▶ _Exercise prompt_
Below, some lines carry pictures; leave those pictures out and retype exactly the lines from the one with "Gestionar los servicios (95, 1204)" through the one with "Oświadczam, że zapoznałam/em".

(Stored data entries)
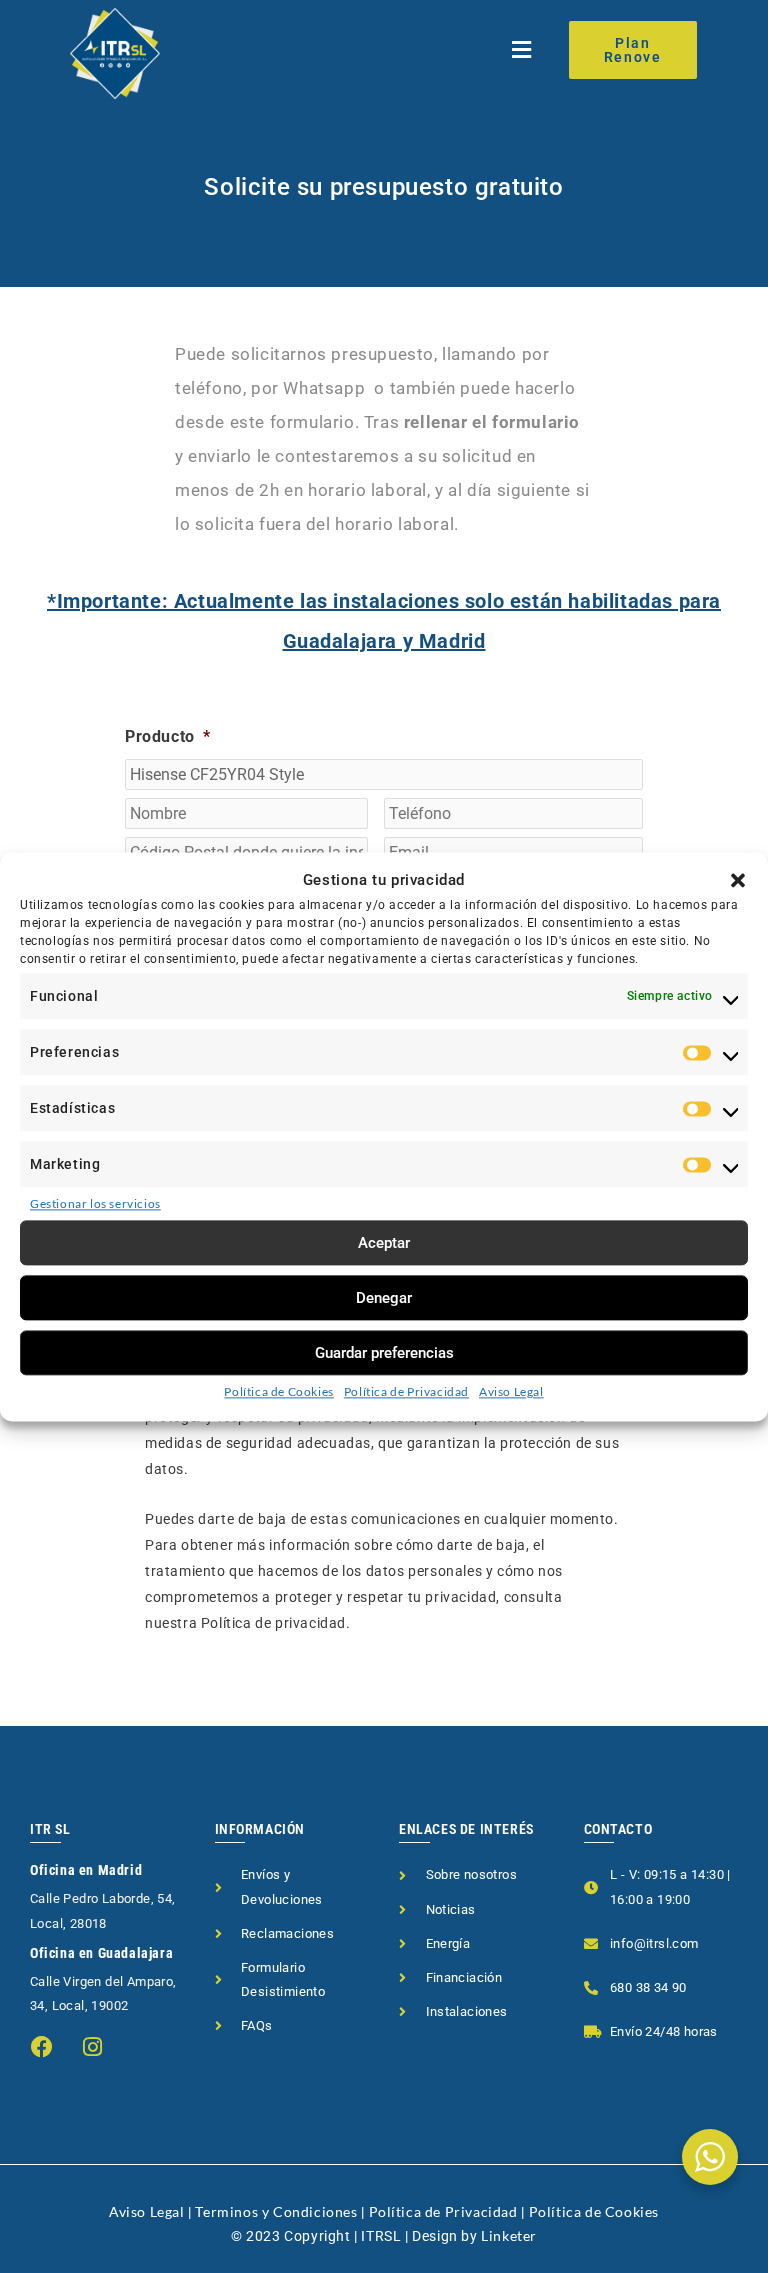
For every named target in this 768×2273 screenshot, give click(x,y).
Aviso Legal (511, 1391)
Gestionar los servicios (95, 1204)
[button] (738, 881)
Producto (167, 736)
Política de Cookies (278, 1391)
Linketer (509, 2235)
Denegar (384, 1298)
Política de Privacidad (406, 1391)
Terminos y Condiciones (276, 2211)
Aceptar (384, 1243)
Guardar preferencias (384, 1353)
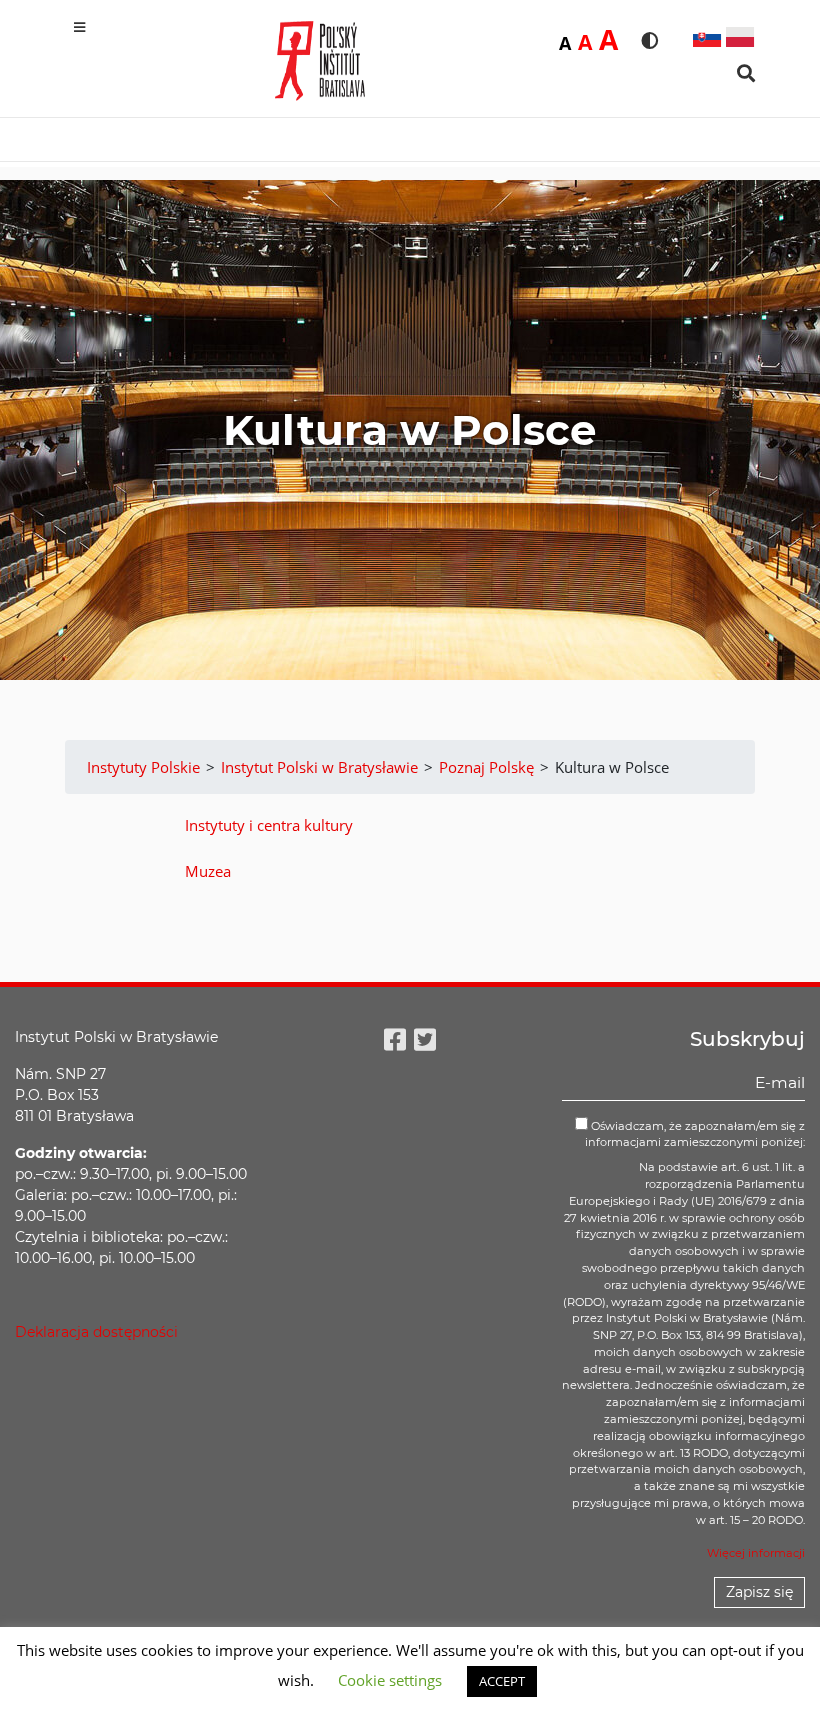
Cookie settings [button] (390, 1680)
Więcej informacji (756, 1553)
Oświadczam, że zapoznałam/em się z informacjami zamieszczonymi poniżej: (695, 1134)
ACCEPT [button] (502, 1681)
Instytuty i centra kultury (269, 825)
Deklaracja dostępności (96, 1332)
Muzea (208, 871)
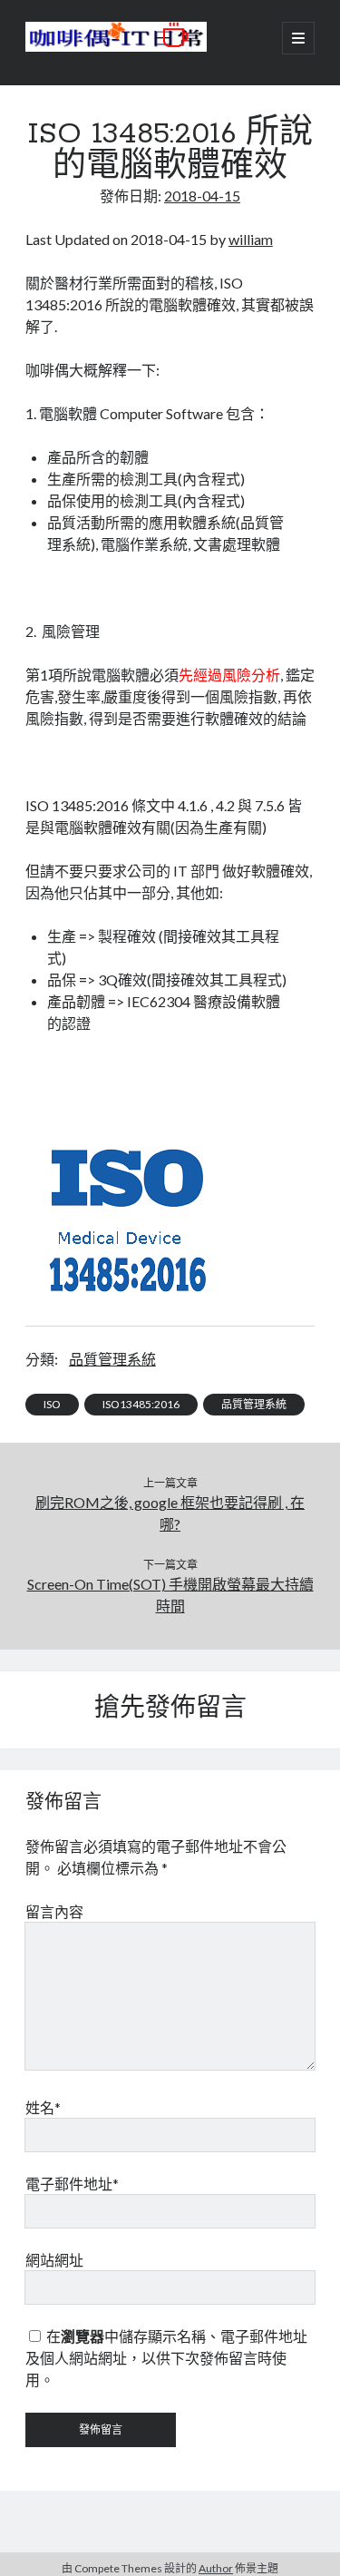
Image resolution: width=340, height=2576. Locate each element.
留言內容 (54, 1911)
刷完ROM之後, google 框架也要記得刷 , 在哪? (170, 1513)
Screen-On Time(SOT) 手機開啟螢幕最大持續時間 (170, 1594)
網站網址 (54, 2259)
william (250, 239)
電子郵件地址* (72, 2183)
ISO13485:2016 (141, 1404)
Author (216, 2568)
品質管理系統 (112, 1358)
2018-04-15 (202, 195)
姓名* (43, 2107)
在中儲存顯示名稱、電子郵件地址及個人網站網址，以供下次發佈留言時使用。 (166, 2357)
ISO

▶ _Task result_
Gestionar los servicios (95, 1204)
[button] (738, 881)
Producto (167, 736)
Política de Cookies (278, 1391)
Linketer (509, 2235)
Denegar (384, 1298)
Política de Privacidad (406, 1391)
Terminos y Condiciones (276, 2211)
Aceptar (384, 1243)
Guardar preferencias (384, 1353)
Cookie settings [button] (390, 1680)
Więcej informacji (756, 1553)
Oświadczam, że zapoznałam/em się z informacjami zamieszczonymi poniżej: (695, 1134)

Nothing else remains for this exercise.